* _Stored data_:
┄┄┄┄┄┄
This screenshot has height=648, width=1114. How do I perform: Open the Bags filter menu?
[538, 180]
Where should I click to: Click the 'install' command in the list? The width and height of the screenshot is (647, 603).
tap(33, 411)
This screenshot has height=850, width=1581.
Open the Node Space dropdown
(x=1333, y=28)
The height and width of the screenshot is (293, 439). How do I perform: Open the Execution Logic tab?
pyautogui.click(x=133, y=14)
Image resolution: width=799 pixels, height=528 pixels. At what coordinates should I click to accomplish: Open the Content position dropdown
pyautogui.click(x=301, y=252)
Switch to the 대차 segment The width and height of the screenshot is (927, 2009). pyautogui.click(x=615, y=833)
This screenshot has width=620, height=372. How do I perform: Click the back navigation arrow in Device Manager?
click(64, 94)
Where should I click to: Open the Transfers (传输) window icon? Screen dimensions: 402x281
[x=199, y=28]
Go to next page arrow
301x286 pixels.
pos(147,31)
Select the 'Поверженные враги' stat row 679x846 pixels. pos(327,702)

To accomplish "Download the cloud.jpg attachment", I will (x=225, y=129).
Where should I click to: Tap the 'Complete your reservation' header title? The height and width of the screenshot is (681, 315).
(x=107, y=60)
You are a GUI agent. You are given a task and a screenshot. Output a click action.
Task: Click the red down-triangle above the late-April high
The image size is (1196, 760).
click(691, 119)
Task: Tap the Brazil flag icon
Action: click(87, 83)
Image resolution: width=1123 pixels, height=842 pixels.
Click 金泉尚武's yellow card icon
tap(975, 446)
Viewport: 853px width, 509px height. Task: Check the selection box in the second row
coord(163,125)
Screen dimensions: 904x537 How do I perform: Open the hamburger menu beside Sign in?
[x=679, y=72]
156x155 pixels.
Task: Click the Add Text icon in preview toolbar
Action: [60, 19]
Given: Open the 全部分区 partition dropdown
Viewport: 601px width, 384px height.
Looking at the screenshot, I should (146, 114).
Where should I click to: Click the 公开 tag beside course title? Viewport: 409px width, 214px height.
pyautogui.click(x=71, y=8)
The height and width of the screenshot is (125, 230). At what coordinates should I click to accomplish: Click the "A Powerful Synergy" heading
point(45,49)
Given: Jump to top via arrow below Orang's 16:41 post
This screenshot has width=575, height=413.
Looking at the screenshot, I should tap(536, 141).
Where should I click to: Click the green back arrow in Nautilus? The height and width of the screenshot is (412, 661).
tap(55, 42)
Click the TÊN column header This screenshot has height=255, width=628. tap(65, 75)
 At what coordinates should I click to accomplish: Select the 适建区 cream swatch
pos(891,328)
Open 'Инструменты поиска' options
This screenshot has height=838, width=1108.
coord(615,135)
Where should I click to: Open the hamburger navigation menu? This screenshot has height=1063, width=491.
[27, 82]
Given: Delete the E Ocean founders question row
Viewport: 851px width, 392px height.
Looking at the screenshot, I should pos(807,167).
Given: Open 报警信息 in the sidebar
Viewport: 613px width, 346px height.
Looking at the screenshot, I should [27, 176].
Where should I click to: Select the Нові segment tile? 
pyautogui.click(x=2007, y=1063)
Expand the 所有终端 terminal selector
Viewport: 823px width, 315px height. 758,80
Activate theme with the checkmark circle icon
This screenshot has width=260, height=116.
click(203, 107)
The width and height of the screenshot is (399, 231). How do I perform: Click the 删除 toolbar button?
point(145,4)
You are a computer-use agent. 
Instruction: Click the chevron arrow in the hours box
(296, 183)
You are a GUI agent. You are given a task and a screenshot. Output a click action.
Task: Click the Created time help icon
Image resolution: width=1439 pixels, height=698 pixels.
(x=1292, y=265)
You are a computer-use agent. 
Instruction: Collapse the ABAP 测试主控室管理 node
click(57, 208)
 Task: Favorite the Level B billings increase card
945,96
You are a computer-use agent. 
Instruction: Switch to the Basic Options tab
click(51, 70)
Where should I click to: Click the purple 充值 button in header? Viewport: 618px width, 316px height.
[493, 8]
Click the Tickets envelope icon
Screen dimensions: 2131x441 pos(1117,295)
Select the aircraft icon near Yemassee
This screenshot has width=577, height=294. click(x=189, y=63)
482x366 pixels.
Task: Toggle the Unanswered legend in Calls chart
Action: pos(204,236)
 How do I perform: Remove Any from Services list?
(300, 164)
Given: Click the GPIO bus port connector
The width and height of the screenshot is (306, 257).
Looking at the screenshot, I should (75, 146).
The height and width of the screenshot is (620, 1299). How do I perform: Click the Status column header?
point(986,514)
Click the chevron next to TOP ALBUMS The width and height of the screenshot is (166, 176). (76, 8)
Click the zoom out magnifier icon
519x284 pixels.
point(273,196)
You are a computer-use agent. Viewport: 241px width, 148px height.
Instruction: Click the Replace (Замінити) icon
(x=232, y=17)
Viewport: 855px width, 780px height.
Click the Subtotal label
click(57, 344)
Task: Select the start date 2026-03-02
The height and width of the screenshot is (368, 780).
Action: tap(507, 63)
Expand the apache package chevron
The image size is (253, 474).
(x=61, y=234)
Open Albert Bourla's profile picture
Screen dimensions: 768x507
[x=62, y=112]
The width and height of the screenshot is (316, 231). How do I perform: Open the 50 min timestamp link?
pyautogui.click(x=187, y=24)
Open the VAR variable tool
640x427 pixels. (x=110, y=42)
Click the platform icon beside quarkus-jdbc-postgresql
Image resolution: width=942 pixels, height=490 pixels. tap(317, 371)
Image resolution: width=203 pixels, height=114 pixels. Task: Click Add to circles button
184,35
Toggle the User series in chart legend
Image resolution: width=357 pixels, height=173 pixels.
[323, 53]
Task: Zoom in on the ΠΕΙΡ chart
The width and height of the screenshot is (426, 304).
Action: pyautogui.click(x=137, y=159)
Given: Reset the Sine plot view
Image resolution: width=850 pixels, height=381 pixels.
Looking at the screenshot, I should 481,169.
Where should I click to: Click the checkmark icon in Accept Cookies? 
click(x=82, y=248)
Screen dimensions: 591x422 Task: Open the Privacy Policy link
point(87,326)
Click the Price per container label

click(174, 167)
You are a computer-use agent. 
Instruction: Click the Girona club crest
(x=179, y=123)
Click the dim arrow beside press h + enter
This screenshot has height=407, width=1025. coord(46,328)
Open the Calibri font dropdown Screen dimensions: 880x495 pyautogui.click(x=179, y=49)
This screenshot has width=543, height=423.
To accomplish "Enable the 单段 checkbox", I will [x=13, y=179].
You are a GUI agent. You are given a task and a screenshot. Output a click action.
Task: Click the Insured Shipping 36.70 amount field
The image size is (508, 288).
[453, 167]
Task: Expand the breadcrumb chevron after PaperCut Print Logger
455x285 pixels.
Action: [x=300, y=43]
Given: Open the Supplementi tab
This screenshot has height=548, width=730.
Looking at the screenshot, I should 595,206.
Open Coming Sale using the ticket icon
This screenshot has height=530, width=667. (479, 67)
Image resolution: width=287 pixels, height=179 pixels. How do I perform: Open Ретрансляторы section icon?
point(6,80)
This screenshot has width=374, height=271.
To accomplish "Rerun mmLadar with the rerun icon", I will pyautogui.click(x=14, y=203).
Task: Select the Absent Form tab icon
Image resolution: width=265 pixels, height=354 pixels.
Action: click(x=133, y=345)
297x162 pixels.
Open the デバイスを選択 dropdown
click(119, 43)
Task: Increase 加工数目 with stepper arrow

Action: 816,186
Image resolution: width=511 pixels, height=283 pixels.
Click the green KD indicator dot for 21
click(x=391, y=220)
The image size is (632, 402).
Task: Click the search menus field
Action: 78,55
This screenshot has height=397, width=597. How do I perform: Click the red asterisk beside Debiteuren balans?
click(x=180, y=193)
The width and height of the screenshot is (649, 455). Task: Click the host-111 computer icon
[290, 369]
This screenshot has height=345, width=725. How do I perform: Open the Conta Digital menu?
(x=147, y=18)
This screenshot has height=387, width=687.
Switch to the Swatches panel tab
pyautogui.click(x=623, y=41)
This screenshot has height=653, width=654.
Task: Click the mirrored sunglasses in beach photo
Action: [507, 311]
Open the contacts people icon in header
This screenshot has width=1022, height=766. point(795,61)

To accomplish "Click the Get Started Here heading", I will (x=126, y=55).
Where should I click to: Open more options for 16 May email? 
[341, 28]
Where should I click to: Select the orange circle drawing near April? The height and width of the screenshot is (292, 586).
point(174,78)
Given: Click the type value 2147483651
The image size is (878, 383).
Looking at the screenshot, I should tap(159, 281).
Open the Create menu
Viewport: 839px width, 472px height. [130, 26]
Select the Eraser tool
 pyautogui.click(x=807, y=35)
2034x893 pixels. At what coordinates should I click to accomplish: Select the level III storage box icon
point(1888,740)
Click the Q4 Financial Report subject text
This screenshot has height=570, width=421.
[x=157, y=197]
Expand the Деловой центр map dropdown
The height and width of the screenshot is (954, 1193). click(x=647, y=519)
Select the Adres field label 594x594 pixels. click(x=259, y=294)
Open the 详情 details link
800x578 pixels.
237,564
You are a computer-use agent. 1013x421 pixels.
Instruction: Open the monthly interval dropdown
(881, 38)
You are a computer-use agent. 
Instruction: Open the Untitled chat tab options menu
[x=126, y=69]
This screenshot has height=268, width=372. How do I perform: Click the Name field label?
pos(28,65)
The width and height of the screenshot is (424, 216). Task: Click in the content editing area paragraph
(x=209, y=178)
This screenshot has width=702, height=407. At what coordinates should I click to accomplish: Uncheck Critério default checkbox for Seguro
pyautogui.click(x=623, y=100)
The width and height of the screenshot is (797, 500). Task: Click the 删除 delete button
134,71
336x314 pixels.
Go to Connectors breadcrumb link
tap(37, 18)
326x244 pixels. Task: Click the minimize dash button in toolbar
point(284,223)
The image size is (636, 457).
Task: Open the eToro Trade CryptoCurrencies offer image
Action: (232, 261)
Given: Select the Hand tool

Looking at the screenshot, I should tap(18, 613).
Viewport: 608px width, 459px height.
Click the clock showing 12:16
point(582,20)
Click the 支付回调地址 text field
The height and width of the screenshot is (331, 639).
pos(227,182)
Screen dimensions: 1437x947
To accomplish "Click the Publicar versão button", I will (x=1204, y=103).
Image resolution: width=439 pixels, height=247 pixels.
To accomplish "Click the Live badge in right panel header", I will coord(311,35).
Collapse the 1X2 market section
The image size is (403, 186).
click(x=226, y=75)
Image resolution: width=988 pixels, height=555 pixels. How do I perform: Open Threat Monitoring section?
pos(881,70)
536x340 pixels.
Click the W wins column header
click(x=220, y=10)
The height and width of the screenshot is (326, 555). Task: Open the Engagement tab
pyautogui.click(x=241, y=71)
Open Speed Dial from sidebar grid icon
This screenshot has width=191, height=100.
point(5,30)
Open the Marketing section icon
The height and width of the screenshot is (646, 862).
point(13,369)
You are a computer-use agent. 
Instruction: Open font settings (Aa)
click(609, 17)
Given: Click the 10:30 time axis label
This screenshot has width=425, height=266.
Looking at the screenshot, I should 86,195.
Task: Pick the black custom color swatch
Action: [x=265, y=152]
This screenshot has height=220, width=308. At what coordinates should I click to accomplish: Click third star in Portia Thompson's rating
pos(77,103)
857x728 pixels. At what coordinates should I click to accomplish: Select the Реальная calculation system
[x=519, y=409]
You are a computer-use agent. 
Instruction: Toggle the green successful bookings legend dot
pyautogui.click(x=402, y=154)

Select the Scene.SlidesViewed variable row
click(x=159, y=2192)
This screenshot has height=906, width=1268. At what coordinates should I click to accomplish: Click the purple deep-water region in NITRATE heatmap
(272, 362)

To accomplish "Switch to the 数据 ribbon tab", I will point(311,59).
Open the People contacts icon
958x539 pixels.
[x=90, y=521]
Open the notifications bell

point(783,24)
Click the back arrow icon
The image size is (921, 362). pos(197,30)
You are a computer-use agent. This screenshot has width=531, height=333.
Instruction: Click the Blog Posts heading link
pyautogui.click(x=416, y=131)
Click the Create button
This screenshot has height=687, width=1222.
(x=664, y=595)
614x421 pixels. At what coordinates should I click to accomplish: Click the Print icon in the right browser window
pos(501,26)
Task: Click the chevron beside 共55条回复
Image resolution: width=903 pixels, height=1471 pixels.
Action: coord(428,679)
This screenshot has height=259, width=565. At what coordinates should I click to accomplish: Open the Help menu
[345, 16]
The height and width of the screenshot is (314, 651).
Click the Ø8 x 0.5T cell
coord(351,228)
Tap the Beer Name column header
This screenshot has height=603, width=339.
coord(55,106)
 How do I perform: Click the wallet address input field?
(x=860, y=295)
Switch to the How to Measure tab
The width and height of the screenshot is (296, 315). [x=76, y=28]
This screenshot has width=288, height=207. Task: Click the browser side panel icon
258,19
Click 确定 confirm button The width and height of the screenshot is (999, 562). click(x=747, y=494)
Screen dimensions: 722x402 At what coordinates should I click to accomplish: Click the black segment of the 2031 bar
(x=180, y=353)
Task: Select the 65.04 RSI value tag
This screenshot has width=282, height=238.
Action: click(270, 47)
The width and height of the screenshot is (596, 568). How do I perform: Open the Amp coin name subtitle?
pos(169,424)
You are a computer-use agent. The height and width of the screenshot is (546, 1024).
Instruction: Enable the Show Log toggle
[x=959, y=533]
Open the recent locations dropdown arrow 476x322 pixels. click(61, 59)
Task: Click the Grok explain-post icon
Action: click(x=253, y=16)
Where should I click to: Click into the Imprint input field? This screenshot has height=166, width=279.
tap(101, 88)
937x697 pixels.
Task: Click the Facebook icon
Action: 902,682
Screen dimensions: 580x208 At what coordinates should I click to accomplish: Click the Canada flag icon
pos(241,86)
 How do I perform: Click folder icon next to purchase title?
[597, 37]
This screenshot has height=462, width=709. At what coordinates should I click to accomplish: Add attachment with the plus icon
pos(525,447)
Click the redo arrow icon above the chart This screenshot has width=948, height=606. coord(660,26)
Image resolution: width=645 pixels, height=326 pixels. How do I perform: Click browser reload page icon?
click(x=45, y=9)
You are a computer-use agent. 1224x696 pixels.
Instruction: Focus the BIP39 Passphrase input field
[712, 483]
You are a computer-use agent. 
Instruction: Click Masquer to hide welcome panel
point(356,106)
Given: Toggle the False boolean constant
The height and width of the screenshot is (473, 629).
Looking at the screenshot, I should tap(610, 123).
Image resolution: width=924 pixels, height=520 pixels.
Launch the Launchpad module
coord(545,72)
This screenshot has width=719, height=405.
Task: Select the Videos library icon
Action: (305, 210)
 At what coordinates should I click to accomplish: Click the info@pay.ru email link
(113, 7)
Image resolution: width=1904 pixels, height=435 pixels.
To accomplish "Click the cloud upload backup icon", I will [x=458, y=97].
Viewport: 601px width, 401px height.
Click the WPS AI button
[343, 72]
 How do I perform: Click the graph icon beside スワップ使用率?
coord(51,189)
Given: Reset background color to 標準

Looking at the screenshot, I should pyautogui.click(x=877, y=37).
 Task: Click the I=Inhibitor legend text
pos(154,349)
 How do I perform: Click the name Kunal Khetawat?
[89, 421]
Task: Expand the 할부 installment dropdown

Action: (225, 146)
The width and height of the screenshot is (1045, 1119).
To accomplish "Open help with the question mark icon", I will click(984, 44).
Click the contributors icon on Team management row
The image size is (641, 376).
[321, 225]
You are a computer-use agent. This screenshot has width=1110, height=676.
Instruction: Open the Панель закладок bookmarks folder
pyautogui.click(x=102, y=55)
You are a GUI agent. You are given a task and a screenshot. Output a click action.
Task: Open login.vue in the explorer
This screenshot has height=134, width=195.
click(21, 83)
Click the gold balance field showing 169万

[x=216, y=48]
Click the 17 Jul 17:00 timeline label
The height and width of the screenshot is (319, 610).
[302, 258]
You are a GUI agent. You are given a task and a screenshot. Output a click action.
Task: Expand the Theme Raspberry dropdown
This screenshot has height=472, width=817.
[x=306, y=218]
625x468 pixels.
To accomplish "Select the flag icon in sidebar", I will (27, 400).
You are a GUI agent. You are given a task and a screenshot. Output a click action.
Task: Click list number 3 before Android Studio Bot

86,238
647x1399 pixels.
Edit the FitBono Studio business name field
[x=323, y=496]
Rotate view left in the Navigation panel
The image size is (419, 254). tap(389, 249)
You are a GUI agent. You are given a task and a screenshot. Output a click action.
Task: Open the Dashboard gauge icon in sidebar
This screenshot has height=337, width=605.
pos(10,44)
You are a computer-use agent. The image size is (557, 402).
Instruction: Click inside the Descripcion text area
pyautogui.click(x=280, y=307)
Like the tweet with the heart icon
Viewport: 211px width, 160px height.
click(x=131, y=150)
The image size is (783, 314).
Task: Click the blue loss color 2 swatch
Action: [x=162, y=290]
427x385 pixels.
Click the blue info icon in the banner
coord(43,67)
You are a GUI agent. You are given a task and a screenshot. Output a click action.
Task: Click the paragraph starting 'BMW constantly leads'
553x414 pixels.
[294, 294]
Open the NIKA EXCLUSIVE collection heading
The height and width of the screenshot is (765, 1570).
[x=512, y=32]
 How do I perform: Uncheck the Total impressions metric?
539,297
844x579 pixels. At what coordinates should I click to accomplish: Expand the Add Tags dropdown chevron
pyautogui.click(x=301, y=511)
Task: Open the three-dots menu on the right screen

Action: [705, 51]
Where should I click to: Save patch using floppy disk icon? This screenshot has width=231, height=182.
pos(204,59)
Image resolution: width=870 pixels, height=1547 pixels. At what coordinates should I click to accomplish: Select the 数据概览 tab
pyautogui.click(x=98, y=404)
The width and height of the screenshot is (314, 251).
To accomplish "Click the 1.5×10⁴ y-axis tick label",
┄┄┄┄┄┄
* _Your goal_:
Each line in which the string "value" is found must be copied from the data.

* _Written reply_:
Given: Click the type value 2147483651
Task: Select the 65.04 RSI value tag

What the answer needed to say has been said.